#### Job:
Can you update the part of the material that opens with the line containing "What do you see at coordinates (255, 106)" and closes with the line containing "pyautogui.click(x=274, y=123)", changing "vertical sidebar" to "collapsible sidebar" and leaving everything else the same? Give back only those lines.

— start —

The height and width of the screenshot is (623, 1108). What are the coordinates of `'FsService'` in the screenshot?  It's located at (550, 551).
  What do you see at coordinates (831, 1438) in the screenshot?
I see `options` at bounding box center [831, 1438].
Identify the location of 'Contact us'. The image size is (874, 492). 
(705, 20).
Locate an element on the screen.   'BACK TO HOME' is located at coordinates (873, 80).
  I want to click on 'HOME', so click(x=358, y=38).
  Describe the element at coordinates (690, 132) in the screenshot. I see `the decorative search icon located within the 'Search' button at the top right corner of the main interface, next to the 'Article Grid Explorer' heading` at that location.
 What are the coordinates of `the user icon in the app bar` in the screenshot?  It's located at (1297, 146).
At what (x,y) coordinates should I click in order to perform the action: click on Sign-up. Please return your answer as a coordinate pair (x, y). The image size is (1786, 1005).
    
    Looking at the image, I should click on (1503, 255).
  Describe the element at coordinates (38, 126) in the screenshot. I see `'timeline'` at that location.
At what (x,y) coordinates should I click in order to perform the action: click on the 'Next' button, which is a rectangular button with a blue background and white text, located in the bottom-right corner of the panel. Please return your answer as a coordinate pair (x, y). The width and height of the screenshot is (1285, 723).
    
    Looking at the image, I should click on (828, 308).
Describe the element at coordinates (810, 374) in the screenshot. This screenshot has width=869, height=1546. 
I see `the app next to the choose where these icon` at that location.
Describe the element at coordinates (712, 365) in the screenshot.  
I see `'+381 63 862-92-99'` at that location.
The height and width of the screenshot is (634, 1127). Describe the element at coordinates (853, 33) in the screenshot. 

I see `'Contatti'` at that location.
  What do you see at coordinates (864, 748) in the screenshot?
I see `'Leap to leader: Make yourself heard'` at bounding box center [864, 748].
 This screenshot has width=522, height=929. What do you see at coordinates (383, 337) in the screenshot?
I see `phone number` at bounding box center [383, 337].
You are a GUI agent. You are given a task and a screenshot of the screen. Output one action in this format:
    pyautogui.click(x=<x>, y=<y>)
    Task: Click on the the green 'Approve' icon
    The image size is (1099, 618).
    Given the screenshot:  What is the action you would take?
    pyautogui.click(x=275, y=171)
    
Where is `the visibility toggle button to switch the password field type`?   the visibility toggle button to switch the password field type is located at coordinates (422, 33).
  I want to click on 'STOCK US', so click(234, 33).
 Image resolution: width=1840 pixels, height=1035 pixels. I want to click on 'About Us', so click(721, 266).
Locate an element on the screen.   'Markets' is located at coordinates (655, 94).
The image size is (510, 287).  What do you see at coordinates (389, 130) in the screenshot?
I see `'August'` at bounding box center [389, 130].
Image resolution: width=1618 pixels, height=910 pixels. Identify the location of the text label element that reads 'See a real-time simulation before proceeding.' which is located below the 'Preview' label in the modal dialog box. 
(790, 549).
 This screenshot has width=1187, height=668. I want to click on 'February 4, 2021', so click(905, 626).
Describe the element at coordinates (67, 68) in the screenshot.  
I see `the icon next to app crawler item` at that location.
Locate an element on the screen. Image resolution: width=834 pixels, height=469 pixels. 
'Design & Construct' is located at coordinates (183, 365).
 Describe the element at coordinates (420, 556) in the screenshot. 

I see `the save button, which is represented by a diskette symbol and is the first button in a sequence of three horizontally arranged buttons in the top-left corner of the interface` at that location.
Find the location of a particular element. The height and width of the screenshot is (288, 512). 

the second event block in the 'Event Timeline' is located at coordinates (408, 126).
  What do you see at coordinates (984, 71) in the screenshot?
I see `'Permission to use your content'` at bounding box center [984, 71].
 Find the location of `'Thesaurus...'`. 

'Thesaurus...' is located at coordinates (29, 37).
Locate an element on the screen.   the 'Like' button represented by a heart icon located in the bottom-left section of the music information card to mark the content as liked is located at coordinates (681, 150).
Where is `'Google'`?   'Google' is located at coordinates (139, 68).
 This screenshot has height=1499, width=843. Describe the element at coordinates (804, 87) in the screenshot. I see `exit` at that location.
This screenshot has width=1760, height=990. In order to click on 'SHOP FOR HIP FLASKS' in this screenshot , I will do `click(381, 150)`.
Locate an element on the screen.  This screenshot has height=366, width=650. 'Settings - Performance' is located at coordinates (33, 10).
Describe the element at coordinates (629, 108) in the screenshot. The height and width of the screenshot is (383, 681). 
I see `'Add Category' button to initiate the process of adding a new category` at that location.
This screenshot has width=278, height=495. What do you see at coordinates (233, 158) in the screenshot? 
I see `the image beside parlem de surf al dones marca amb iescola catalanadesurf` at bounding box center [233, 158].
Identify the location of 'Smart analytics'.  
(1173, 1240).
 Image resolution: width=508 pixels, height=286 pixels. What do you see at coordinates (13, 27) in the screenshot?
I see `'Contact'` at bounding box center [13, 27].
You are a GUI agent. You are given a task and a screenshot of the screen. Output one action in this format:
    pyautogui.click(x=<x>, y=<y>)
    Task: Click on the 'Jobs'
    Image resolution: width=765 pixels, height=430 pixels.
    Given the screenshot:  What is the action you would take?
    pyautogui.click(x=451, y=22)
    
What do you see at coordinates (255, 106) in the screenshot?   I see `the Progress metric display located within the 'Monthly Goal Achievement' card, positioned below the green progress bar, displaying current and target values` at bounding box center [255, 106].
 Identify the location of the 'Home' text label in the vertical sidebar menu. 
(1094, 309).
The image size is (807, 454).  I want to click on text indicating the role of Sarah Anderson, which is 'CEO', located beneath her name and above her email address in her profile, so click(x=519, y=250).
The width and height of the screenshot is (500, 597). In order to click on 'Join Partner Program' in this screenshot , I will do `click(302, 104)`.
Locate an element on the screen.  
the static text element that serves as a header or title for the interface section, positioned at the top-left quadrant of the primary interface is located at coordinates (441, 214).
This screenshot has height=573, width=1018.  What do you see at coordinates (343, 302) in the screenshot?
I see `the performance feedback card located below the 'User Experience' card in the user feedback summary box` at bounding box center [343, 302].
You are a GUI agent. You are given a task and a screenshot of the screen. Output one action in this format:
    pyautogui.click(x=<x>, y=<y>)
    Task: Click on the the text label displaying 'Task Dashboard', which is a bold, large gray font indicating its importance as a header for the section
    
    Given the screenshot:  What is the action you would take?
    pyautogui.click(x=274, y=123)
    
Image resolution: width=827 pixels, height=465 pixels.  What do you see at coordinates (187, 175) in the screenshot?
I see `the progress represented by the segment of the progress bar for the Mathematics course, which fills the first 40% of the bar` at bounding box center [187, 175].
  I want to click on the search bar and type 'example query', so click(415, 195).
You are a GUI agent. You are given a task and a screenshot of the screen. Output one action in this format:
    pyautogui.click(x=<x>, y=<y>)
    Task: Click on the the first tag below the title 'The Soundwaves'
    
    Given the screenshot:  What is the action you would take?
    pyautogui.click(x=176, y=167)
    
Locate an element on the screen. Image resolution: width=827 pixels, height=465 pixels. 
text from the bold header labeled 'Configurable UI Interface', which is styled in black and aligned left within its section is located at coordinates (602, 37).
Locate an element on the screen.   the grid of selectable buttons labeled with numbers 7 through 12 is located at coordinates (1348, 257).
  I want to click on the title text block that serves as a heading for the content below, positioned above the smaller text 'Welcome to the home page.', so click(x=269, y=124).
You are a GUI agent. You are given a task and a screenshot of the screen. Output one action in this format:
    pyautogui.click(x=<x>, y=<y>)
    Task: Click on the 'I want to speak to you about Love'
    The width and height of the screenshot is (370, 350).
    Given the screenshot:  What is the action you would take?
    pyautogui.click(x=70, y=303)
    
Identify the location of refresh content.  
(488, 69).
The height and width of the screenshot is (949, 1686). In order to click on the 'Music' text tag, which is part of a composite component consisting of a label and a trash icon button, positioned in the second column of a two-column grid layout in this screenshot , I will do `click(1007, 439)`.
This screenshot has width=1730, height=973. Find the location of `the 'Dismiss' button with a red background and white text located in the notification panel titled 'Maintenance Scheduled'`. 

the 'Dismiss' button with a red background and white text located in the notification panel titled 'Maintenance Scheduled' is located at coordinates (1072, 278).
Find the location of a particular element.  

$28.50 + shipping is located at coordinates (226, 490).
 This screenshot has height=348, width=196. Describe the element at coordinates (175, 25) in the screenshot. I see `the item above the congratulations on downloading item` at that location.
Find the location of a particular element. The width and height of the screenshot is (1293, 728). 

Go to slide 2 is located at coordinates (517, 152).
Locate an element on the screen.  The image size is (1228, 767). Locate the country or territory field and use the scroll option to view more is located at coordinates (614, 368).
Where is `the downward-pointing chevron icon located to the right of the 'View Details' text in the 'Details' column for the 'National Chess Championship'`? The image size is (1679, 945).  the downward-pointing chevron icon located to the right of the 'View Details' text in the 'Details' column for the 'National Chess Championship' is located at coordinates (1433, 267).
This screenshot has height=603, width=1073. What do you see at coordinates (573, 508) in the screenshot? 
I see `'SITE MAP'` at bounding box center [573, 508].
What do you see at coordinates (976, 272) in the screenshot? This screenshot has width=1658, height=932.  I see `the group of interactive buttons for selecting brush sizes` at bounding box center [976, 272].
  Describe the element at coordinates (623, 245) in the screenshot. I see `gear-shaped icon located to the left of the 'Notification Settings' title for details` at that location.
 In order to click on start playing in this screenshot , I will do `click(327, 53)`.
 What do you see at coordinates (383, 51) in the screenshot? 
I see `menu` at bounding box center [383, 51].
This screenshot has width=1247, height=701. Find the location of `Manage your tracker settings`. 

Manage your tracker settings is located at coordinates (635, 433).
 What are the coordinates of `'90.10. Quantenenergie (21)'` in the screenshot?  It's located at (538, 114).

— end —

#### Answer in full:
What do you see at coordinates (255, 106) in the screenshot?   I see `the Progress metric display located within the 'Monthly Goal Achievement' card, positioned below the green progress bar, displaying current and target values` at bounding box center [255, 106].
 Identify the location of the 'Home' text label in the collapsible sidebar menu. 
(1094, 309).
The image size is (807, 454).  I want to click on text indicating the role of Sarah Anderson, which is 'CEO', located beneath her name and above her email address in her profile, so click(x=519, y=250).
The width and height of the screenshot is (500, 597). In order to click on 'Join Partner Program' in this screenshot , I will do `click(302, 104)`.
Locate an element on the screen.  
the static text element that serves as a header or title for the interface section, positioned at the top-left quadrant of the primary interface is located at coordinates (441, 214).
This screenshot has height=573, width=1018.  What do you see at coordinates (343, 302) in the screenshot?
I see `the performance feedback card located below the 'User Experience' card in the user feedback summary box` at bounding box center [343, 302].
You are a GUI agent. You are given a task and a screenshot of the screen. Output one action in this format:
    pyautogui.click(x=<x>, y=<y>)
    Task: Click on the the text label displaying 'Task Dashboard', which is a bold, large gray font indicating its importance as a header for the section
    
    Given the screenshot:  What is the action you would take?
    pyautogui.click(x=274, y=123)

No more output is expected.